Task inputs ->

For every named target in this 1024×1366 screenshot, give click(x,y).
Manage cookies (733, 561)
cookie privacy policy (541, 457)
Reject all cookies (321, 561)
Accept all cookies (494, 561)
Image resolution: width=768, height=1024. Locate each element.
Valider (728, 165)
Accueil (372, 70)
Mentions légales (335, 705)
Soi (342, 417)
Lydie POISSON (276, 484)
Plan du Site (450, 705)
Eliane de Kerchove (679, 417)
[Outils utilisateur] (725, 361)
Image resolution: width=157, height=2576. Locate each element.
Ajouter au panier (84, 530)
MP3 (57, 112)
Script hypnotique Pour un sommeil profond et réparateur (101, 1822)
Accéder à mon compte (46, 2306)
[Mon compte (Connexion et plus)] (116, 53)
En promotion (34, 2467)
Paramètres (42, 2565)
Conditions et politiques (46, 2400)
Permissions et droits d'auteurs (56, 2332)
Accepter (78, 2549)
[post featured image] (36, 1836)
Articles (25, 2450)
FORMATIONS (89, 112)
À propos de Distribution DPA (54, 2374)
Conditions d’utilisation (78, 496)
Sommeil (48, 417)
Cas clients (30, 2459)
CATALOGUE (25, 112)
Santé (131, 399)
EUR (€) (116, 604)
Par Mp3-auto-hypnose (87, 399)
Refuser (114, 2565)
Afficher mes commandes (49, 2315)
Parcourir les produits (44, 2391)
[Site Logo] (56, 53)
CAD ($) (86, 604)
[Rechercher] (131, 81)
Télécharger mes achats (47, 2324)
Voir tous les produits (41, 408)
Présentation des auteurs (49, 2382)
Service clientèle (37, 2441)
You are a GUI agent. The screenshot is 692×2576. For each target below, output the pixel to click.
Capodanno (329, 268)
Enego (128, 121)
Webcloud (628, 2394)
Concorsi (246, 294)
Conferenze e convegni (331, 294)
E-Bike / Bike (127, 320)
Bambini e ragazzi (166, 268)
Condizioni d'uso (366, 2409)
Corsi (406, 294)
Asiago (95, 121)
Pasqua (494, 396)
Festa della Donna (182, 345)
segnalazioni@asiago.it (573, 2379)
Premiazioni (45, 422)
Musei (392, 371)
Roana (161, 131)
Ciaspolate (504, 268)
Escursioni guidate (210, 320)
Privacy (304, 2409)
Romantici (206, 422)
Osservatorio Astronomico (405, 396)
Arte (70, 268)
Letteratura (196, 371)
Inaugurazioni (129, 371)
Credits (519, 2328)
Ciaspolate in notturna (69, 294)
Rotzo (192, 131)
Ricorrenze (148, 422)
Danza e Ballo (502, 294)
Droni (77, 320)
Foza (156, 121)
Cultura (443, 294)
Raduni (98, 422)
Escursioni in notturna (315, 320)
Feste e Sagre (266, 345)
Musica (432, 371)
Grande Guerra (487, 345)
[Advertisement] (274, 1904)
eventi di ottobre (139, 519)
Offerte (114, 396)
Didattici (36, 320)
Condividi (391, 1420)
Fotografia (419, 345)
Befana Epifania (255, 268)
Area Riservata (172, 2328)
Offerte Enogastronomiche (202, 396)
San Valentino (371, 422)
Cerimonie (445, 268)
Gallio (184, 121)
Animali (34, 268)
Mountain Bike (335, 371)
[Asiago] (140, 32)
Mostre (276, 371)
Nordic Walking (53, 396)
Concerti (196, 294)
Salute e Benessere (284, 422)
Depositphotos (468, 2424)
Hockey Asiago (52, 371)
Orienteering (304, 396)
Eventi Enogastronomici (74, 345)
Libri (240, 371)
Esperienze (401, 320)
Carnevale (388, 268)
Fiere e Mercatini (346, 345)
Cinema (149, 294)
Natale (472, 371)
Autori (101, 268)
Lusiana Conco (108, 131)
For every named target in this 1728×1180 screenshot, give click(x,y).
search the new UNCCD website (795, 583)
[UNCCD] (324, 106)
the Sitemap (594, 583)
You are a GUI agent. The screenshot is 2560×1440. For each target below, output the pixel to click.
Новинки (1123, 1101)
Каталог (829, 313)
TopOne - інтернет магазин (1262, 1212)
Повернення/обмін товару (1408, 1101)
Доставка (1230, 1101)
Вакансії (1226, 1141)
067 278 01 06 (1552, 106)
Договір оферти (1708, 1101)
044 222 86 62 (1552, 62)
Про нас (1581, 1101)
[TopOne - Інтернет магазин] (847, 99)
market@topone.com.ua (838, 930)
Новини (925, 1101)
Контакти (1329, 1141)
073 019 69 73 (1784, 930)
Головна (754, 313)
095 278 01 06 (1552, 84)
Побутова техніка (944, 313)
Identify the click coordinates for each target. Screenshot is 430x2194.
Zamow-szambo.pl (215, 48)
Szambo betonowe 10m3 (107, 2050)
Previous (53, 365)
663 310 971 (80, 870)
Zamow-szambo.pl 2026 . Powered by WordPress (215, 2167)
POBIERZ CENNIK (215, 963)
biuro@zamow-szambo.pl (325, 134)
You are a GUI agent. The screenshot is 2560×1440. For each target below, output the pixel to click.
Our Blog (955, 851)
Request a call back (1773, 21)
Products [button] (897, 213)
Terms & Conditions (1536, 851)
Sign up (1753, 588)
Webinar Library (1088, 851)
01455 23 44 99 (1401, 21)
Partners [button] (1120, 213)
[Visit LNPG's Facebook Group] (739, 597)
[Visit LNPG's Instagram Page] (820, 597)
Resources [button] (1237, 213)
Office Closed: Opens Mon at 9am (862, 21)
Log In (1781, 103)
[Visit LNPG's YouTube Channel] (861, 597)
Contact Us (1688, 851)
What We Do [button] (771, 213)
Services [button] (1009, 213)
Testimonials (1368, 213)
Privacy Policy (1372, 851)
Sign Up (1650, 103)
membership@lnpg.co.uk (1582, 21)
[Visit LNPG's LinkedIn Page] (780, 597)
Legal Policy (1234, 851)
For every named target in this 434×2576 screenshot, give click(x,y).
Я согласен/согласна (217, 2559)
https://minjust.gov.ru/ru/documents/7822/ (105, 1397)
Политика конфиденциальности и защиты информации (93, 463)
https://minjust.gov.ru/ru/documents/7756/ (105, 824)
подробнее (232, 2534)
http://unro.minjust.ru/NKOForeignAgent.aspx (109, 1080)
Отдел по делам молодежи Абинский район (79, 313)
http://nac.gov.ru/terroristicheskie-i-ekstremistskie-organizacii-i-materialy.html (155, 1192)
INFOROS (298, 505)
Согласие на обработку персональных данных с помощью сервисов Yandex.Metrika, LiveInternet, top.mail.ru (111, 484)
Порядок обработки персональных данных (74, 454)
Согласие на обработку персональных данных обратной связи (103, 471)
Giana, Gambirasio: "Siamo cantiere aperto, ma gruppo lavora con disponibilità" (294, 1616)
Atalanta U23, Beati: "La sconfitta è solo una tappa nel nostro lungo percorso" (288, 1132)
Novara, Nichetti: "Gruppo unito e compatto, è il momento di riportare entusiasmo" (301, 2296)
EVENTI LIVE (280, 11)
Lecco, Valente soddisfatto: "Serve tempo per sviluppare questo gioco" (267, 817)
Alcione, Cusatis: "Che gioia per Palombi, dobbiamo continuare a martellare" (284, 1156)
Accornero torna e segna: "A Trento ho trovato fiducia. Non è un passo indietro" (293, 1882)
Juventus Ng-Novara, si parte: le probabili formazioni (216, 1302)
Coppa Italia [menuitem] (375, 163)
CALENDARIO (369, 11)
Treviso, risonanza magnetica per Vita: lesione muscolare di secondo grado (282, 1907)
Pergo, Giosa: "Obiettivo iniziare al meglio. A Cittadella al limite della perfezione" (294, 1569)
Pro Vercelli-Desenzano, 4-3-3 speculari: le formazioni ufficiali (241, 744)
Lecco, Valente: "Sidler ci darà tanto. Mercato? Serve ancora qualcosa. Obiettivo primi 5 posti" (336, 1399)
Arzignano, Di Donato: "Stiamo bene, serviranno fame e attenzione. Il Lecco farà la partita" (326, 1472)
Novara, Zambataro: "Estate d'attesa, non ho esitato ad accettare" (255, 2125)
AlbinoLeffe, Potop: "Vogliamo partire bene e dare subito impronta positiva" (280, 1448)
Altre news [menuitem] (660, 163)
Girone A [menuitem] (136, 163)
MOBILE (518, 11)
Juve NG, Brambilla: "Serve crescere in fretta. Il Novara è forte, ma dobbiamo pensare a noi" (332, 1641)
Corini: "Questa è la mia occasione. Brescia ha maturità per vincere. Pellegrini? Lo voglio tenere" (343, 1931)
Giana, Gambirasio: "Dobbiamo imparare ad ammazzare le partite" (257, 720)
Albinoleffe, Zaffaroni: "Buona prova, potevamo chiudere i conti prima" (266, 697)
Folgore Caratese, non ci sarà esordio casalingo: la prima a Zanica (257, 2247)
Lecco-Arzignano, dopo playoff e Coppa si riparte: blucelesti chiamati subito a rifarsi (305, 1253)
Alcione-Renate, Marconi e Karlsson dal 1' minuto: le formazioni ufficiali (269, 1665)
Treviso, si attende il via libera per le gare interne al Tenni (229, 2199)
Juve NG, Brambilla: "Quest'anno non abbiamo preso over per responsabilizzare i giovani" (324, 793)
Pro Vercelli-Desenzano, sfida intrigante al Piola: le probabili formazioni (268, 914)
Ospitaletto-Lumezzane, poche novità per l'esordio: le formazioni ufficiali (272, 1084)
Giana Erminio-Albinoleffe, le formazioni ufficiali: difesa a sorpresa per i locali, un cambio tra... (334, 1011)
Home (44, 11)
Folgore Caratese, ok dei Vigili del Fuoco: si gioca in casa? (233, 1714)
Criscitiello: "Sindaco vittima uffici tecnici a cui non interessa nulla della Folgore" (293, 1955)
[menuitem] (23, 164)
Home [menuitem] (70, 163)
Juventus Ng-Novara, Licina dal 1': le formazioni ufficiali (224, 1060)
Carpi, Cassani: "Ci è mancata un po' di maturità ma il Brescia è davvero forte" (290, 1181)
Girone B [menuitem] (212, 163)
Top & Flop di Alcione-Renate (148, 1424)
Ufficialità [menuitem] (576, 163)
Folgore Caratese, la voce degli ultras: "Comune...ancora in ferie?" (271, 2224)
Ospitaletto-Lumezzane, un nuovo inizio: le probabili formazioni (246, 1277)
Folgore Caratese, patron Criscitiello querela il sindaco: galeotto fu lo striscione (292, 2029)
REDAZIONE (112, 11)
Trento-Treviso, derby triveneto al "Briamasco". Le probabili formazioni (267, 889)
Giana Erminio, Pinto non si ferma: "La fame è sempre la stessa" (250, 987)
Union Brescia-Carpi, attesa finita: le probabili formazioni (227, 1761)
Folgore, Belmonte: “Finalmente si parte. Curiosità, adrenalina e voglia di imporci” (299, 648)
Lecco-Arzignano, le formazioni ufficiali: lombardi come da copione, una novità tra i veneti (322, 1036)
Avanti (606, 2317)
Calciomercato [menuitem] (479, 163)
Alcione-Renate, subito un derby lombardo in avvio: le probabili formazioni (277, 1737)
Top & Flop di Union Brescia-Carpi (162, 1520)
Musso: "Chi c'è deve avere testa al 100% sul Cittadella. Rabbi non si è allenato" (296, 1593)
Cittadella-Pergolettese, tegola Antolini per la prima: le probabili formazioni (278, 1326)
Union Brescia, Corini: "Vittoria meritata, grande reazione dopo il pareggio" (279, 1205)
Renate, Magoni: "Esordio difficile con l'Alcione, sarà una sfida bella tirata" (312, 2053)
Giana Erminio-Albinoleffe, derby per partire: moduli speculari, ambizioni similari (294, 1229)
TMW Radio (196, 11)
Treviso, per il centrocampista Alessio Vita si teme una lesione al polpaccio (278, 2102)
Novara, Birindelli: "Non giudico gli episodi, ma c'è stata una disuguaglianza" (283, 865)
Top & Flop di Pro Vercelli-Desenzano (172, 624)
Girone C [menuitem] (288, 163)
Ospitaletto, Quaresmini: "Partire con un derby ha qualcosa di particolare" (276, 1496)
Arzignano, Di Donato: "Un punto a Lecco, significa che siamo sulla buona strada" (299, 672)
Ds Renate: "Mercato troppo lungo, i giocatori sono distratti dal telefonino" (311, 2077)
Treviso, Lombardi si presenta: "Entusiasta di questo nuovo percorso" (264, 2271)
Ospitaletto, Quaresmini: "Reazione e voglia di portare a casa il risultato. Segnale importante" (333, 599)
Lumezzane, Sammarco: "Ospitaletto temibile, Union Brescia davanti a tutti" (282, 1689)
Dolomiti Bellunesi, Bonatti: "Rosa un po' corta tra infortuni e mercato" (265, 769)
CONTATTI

Problem to work on -> Which lines above run from the one containing "Lusiana Conco (108, 131)" down to the one containing "067 278 01 06 (1552, 106)"? Repeat exactly those, both ends included, and nothing else.

Solution to this task ->
Lusiana Conco (108, 131)
For every named target in this 1728×1180 screenshot, give click(x,y).
search the new UNCCD website (795, 583)
[UNCCD] (324, 106)
the Sitemap (594, 583)
You are a GUI agent. The screenshot is 2560×1440. For each target below, output the pixel to click.
Новинки (1123, 1101)
Каталог (829, 313)
TopOne - інтернет магазин (1262, 1212)
Повернення/обмін товару (1408, 1101)
Доставка (1230, 1101)
Вакансії (1226, 1141)
067 278 01 06 (1552, 106)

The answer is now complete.